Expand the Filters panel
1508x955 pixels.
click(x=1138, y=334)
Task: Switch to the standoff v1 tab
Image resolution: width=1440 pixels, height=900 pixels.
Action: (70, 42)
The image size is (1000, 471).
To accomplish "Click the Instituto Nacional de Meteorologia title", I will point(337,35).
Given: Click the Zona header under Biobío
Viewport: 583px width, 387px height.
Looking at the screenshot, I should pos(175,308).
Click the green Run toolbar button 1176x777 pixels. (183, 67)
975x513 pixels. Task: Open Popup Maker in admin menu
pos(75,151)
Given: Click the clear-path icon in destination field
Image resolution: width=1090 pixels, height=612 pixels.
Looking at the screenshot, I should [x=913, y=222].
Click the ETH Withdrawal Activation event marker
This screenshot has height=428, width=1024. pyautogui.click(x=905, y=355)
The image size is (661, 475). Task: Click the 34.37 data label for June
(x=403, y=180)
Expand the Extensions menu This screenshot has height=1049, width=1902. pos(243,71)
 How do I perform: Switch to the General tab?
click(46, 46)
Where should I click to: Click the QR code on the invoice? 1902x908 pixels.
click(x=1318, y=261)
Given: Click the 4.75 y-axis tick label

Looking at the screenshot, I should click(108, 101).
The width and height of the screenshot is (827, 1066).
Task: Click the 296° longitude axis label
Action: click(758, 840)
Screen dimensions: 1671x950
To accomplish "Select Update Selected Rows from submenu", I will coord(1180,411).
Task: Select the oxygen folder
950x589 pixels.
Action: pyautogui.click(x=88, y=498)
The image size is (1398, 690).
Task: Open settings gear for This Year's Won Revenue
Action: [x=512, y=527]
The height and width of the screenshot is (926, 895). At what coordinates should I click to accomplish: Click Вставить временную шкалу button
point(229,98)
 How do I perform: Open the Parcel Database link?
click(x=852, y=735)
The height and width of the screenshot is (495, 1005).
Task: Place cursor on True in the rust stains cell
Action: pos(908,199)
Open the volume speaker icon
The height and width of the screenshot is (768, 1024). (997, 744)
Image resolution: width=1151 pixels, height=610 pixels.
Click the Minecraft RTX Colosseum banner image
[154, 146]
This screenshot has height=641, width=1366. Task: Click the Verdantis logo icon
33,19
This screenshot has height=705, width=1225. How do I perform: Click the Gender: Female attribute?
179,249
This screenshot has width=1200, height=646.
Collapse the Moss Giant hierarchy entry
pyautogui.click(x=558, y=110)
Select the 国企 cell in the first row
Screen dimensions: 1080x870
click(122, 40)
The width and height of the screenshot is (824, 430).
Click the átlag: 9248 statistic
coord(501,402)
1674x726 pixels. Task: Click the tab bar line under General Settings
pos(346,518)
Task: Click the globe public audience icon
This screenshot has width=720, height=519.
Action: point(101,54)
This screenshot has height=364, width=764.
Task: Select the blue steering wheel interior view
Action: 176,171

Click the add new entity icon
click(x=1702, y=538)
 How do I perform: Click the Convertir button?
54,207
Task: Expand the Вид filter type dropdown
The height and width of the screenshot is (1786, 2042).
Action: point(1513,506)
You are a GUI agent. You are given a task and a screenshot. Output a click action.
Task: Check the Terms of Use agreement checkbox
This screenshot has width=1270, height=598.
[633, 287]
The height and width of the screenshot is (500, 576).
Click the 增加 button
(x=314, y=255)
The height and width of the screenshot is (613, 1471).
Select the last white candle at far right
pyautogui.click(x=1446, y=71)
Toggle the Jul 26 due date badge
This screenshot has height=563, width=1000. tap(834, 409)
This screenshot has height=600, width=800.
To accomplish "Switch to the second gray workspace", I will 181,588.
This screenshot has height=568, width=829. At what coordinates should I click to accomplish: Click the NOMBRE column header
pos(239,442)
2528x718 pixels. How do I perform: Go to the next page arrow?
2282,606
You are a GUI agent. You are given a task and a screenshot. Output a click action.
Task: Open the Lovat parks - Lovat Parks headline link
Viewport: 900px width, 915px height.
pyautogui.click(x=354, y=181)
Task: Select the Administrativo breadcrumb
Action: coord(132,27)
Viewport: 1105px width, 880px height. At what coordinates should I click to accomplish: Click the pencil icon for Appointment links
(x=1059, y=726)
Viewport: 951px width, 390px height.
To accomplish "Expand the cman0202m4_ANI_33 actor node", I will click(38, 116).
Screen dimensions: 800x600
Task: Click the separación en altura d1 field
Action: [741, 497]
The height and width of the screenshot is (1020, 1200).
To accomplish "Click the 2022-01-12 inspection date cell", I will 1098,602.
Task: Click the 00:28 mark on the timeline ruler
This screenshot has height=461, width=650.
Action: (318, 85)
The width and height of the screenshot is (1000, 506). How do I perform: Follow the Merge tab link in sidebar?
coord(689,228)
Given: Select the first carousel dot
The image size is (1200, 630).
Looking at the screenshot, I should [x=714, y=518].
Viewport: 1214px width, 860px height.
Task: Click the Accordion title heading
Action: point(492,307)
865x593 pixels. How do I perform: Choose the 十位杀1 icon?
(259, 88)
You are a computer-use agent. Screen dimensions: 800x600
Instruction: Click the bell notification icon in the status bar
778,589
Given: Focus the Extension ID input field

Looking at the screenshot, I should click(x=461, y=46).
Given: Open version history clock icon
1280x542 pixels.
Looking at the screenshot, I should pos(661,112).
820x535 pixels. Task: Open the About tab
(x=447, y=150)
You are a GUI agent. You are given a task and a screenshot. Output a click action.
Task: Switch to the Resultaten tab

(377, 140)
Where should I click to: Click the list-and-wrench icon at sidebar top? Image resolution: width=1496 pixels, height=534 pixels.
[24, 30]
§ §
▸ Instructions to follow
Within the data above, the span starting at the line containing "Given: Click the Zona header under Biobío" and ending at the line containing "Given: Click the clear-path" is to be retyped exactly, with no other lines.

▸ Completed exercise
Given: Click the Zona header under Biobío
Viewport: 583px width, 387px height.
Looking at the screenshot, I should pos(175,308).
Click the green Run toolbar button 1176x777 pixels. (183, 67)
975x513 pixels. Task: Open Popup Maker in admin menu
pos(75,151)
Given: Click the clear-path icon in destination field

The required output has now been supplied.